**Excerpt**
Variety won't explain what led to the downfall of comics culture

A writer at Variety commented on the collapse of comics movies, and once again, we have an example of somebody who won't get into the meatier issues for why comic adaptations are waning in popularity:
Comic-book movie culture didn’t just stumble this year. It face-planted, giving us one movie after another that fans didn’t much care about and that the corporations backing these films took a disquieting loss on. And that’s not how it was supposed to go. According to the Gospel of 21st-Century Hollywood, the words “comic-book film” and “box-office disappointment” are not supposed to appear in the same sentence. When they do, not just once but over and over and over again, the tea leaves are telling us something ominous and maybe definitive.
Umm, weren't the 2 Hulk movies both failures, ditto the most recent Fantastic Four movie? I realize those weren't produced by the Disney-owned Marvel studio proper, but still, there were some abortive Marvel adaptations in the past 2 decades, not to mention DC adaptations, so it's not like the franchises were ever foolproof to begin with.
Why, in 2023, did this happen? The analysis that has mostly been offered is simple: The movie companies served up mediocre superhero product. That’s why they — and we — suffered. If it had just been one or two duds, the situation might have been explained away. But when you think back on “Ant-Man and the Wasp: Quantumania” and “Shazam! Fury of the Gods” and “The Flash” and “The Marvels” and “Aquaman and the Lost Kingdom,” the pattern is clear. It’s not simply a Marvel thing or a DC thing. The primal thrill and popularity of comic-book movie culture took a major hit, and it may be fading away. And yet...

**Exercise**
Write out the stretch of the comic-book movie excerpt from "Variety won't explain" through "and maybe definitive.", word for word.

**Dataset content**

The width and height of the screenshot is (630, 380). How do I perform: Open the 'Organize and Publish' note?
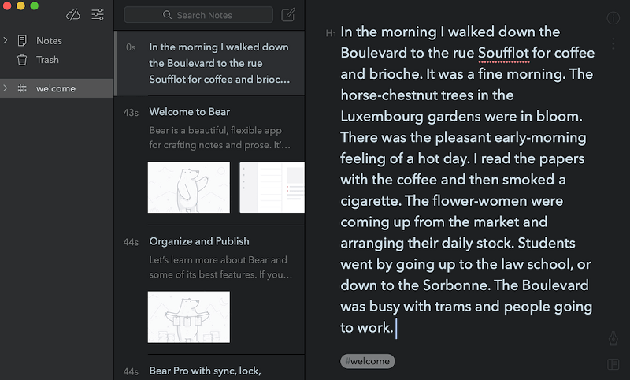click(199, 241)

**Final answer**
Variety won't explain what led to the downfall of comics culture

A writer at Variety commented on the collapse of comics movies, and once again, we have an example of somebody who won't get into the meatier issues for why comic adaptations are waning in popularity:
Comic-book movie culture didn’t just stumble this year. It face-planted, giving us one movie after another that fans didn’t much care about and that the corporations backing these films took a disquieting loss on. And that’s not how it was supposed to go. According to the Gospel of 21st-Century Hollywood, the words “comic-book film” and “box-office disappointment” are not supposed to appear in the same sentence. When they do, not just once but over and over and over again, the tea leaves are telling us something ominous and maybe definitive.